■ EXERCISE ■
Using the records below, output the stretch that opens with the line containing "Sign up (88, 8)" and closes with the line containing "Nikes (23, 737)", exactly and including both lines, with nothing more.

■ EXTRACTED DATA ■
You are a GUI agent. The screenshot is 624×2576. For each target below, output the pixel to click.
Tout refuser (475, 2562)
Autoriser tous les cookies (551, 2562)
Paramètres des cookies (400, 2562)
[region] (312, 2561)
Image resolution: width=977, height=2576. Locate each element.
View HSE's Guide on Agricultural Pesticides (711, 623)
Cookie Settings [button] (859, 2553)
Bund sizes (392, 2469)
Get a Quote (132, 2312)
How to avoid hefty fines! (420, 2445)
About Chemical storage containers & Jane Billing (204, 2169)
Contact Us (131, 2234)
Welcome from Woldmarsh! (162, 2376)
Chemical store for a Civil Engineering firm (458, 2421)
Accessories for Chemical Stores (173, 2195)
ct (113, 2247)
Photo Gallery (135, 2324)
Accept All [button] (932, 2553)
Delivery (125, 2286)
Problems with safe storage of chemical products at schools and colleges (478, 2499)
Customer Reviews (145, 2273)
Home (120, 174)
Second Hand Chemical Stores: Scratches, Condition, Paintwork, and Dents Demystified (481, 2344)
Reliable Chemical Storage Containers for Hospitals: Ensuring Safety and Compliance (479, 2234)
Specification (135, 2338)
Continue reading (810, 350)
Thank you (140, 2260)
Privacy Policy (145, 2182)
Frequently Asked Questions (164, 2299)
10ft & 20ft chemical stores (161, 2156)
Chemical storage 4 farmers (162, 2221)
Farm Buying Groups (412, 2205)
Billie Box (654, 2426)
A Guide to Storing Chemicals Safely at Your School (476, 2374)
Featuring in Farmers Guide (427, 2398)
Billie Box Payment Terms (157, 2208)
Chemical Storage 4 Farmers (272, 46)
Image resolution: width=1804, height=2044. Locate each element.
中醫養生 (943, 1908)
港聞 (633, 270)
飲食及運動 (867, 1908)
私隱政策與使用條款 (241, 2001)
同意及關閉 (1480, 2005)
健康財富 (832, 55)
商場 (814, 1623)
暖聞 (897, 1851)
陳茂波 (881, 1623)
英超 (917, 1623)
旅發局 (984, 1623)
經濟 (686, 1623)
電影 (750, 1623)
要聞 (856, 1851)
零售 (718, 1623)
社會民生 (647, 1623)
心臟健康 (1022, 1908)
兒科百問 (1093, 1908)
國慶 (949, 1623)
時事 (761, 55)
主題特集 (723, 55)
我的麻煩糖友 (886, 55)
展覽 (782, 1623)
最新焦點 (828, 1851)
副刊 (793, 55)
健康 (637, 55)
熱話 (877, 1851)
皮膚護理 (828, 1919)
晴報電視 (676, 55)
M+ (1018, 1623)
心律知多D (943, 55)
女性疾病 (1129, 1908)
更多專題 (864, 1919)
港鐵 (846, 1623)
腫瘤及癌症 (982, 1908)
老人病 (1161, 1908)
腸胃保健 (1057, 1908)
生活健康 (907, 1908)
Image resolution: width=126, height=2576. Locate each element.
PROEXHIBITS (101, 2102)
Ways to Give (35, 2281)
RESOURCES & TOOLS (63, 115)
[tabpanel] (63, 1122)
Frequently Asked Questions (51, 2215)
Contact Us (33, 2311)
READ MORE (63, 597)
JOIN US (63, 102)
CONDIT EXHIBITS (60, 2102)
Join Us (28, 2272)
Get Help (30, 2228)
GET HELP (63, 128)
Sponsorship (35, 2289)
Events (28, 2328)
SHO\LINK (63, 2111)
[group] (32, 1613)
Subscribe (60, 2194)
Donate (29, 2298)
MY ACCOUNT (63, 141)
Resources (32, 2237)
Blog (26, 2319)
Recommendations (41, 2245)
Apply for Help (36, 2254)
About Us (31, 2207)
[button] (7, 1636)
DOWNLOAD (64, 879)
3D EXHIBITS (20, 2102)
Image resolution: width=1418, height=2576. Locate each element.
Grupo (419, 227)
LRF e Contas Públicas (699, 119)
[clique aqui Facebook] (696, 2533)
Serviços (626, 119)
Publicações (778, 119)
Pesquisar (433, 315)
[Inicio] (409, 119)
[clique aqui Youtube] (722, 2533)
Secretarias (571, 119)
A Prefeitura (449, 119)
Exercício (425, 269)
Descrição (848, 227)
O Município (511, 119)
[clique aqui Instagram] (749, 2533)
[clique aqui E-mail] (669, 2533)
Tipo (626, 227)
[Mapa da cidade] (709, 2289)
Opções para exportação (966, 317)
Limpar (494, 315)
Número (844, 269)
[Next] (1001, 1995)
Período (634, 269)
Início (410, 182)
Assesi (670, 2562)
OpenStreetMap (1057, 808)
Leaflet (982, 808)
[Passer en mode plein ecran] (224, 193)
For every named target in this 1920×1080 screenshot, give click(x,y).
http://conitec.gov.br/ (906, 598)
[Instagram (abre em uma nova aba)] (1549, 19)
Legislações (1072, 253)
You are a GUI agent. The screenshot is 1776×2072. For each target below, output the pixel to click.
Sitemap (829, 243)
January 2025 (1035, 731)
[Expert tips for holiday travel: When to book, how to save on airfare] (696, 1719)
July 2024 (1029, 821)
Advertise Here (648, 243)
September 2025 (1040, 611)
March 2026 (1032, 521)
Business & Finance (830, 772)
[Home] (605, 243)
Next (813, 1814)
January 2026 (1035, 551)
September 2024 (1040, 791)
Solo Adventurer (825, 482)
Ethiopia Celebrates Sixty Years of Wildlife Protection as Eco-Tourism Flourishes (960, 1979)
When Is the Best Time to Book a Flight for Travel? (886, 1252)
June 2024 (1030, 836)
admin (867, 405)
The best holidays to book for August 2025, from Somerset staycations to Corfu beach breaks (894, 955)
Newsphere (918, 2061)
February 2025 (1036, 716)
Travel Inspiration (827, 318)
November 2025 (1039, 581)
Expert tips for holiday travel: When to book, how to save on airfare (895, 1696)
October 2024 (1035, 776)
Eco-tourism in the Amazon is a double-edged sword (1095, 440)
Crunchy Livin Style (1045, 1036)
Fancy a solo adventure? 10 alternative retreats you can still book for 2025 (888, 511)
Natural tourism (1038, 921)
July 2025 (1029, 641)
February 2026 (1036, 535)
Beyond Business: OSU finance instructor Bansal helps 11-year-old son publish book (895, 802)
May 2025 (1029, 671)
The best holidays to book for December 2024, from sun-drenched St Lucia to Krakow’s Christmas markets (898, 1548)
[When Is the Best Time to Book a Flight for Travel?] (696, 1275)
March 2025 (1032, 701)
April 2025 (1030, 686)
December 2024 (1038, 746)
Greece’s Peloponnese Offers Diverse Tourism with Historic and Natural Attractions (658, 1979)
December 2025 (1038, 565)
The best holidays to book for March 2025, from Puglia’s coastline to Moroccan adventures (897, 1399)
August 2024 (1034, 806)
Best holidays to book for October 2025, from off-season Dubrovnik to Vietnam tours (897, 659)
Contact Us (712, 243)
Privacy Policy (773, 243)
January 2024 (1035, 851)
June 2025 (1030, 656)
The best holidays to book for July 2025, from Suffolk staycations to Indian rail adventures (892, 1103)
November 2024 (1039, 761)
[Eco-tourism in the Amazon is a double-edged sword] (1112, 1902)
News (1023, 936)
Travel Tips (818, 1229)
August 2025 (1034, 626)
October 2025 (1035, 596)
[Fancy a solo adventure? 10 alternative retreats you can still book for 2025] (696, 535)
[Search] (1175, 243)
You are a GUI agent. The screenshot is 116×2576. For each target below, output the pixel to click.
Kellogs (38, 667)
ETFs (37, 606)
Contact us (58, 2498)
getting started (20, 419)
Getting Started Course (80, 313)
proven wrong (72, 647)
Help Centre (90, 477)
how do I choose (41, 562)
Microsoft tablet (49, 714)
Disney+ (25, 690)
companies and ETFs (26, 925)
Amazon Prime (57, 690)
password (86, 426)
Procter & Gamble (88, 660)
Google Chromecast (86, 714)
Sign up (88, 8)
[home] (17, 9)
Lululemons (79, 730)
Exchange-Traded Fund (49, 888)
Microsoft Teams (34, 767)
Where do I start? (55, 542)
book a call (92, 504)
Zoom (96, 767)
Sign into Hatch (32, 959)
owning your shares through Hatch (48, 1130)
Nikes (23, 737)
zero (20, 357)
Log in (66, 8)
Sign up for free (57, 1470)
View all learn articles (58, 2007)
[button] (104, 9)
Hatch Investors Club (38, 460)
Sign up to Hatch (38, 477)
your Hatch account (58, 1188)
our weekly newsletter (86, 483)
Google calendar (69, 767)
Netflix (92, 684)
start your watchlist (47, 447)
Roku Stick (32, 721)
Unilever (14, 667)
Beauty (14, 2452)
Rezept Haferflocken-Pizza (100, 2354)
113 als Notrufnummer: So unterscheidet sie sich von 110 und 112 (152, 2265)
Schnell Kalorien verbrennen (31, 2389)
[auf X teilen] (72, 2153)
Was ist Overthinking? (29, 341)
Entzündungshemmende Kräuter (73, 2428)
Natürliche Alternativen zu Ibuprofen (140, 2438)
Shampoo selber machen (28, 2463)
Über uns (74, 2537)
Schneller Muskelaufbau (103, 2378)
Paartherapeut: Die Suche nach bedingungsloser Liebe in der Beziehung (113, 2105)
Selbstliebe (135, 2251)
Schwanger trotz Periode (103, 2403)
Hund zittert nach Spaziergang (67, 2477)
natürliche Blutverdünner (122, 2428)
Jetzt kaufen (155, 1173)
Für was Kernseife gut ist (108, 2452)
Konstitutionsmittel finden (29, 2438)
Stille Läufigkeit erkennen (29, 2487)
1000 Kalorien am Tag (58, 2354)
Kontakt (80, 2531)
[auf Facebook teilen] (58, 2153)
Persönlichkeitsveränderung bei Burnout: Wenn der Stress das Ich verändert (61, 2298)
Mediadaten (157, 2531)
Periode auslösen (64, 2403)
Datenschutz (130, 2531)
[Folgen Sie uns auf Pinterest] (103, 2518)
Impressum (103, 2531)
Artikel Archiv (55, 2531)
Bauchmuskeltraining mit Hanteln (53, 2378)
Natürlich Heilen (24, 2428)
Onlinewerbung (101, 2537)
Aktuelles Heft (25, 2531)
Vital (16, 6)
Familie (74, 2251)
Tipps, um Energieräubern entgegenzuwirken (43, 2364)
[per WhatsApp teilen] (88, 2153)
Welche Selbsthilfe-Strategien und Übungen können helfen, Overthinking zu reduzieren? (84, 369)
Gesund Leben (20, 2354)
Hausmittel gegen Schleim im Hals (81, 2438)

■ EXERCISE ANSWER ■
Sign up (88, 8)
[home] (17, 9)
Lululemons (79, 730)
Exchange-Traded Fund (49, 888)
Microsoft Teams (34, 767)
Where do I start? (55, 542)
book a call (92, 504)
Zoom (96, 767)
Sign into Hatch (32, 959)
owning your shares through Hatch (48, 1130)
Nikes (23, 737)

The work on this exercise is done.